We are all needing to adjust to working differently and in line with Government Guidance. We’ve seen and heard some wonderful guidance and top tips for delivering advocacy services in safe, creative, socially distant and person-centred ways and will share some of these in the days to come. We know some organisations are working entirely remotely and others are continuing to undertake face to face visits where it is a) urgent and critical and b) safe. Please do let us know of any solutions you’ve identified so we can share these with others.
For now, here are a few resources:
2) People First in Cumbria have developed a Coronavirus Independent Advocacy Toolkit and Enhanced Coronavirus Risk Assessment.
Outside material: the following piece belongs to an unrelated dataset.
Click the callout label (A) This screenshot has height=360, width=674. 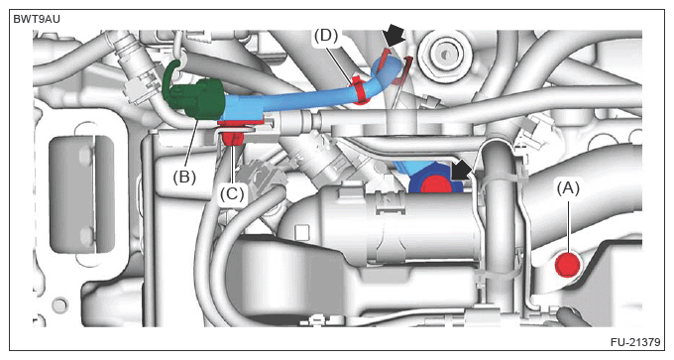click(x=568, y=188)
If anyone would like a copy of what’s been produced, please email firstname.lastname@example.org and we will be able to share these with you.
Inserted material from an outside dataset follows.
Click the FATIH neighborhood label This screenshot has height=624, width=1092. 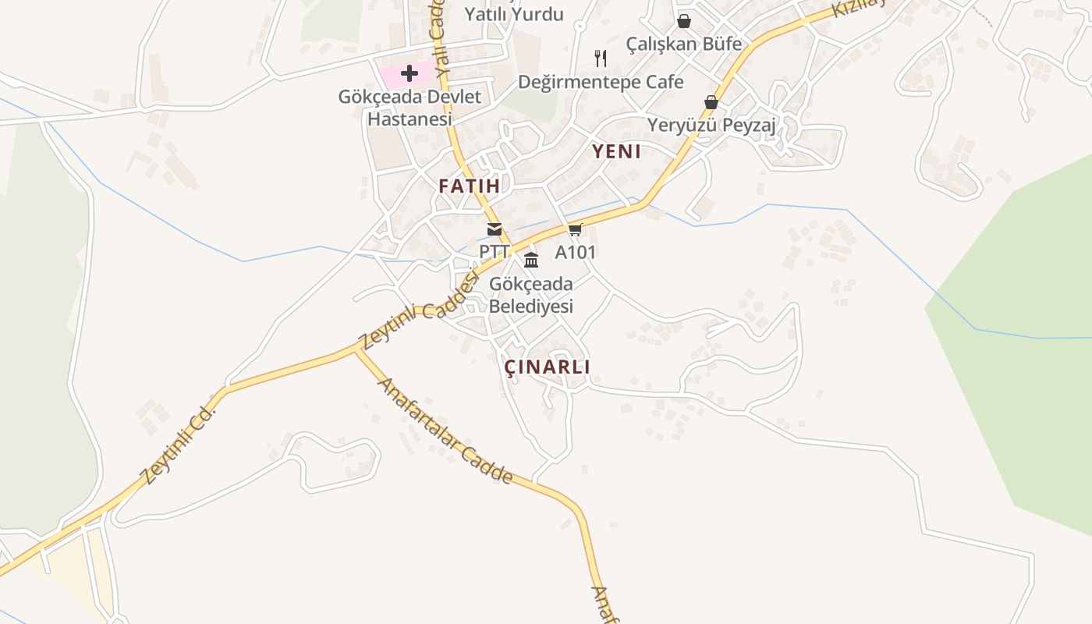point(469,186)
3) The Royal College of Obstetrics and Gynecology have developed a helpful resource for UK Healthcare Professionals in relation to COVID-19 and pregnancy.
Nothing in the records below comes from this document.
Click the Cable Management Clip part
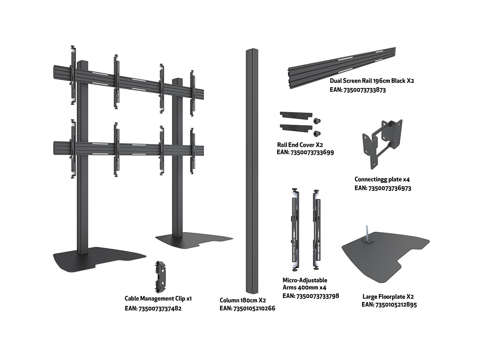point(162,277)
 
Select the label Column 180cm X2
point(243,300)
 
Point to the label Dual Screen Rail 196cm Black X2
point(372,81)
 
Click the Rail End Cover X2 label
point(300,144)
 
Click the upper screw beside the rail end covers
point(317,120)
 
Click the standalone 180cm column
point(251,172)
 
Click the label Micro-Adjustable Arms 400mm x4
point(305,284)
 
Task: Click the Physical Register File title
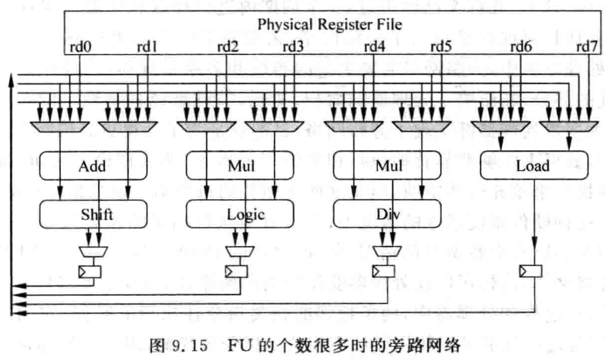[329, 25]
4) Rethink Mental Illness have an extensive range of information and advice regarding COVID-19 on their website, including temporary changes to the Mental Health Act
5) SCIE’s advice regarding Coronavirus and Social Care can be found here
6) Government Guidance re Mental Health and Wellbeing can be found here
7) Mind’s Guidance on Wellbeing during the outbreak can be found here
8) You can find NDTi’s response to COVID-19 here
You may know that Kate Mercer is hosting a special webinar on Monday 6th April; Coronavirus Act and Advocacy. The recording of this will be made freely available and we will share the link to this once it’s live. The webinar will look at how Independent Advocacy can respond to the Coronavirus pandemic and how it can best operate in these unprecedented times. Steve Broach, barrister at 39 Essex Chambers, and leading commentator on human rights will take us through an overview of the Coronavirus Act 2020 and explain the impact of this astonishing piece of legislation on adult health and social care. Steve will then explore what might constitute a breach of a person’s human rights and offer guidance on when decisions to cut packages of care could be challenged. Kate will then look at advocacy specific issues – such as how discharge planning and other decision-making processes for people who lack capacity is likely to be affected during the crisis.